A couple of weeks ago I sent out a query on some mysterious "simultaneous
attempts to allocate walkid" messages I was getting while running my
application. Dr. Tom Blinn put me in touch with Randy Lowell, the developer
in charge of the OSF/1 loader. Here's what he had to say:
>I did recently recieve a QAR on the problem you
>discussed in your mail to Dr. Blinn. I responded
>to the QAR and asked the CSC to have you retest
>with the most recent loader patch. There are a
>lot of patches to the V2.1 loader for problems
>that were identified and fixed in V3.0 or V3.2.
>
>The walkid problem has shown up before. The
>"walkid" is a pseudo lock that the loader "allocates"
>before walking the dependency graph of a process.
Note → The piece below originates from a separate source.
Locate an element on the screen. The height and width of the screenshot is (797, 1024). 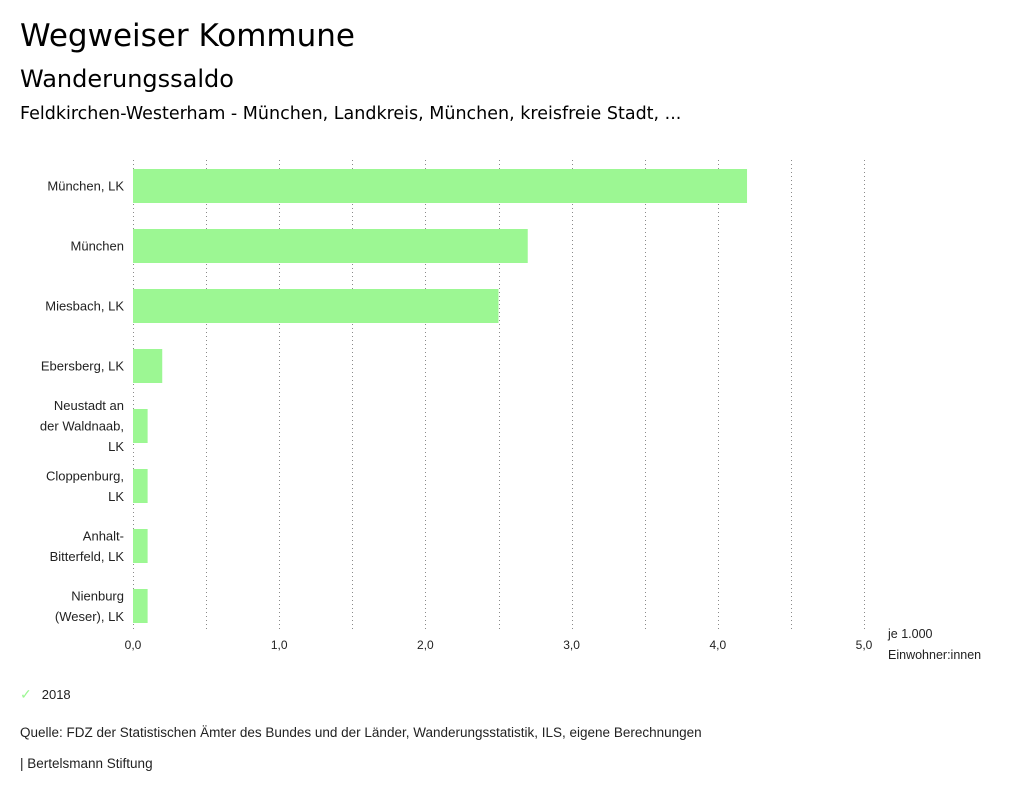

>It is used to mark nodes in the dependency graph
>to prevent infinite recursion along circular paths.
>The walkid is "freed" when the graph walk is
>complete.
>
>The error message you're seeing is printed when
>the loader attempts to allocate a second walkid
>before freeing the first one.
>
>In a single-threaded application this shouldn't
>be possible, but all of the previous reports of
>this failure were for single-threaded applications.
>In those cases, I determined that the loader was
>being interrupted by a signal while walking the
>dependency graph. The signal invoked a signal
>handler which, in turn, called exit(), which calls
>back into the loader to run termination routines.
>Before running termination routines, the loader
>allocates a walkid, resulting in the warning message.
>
>A multi-threaded application has more of an
>opportunity to trigger this warning. There are
>recursive locks protecting loader calls from
>simultaneous access by multiple threads. In V2.1
>these locks are in loader routines accessed
>through libc_r.so. If, by some accident of linking
>or symbol-resolution, you have a multi-threaded
>application which resolves its loader calls from
>libc.so instead of libc_r.so the locks would be
>compromised and "simultaneous walkid" errors
>could easily result.
>
>In addition to improperly ordered dependencies,
>lazy-text symbol resolution could cause multiple-thread
>access to loader routines. We've guarded against this
>by loading multiple-thread routines with immediate
>binding forced on. This is done, once again, through
>libc_r.so. In this case a libc_r.so initialization routine
>executes a loader call which forces immediate binding.
>If this call, for some as yet undetermined reason,
>failed to resolve all lazy text symbols, it could
>explain the loader warnings.
After much additional searching, we discovered that my problem was caused
by a non-reentrant version of dlopen in libc_r.so. I got a patched library,
and the errors went away. Randy is looking into making the patched library
available through customer support.
Thanks again to Randy and to Dr. Blinn.
- Brad
Received on Thu Feb 09 1995 - 13:46:35 NZDT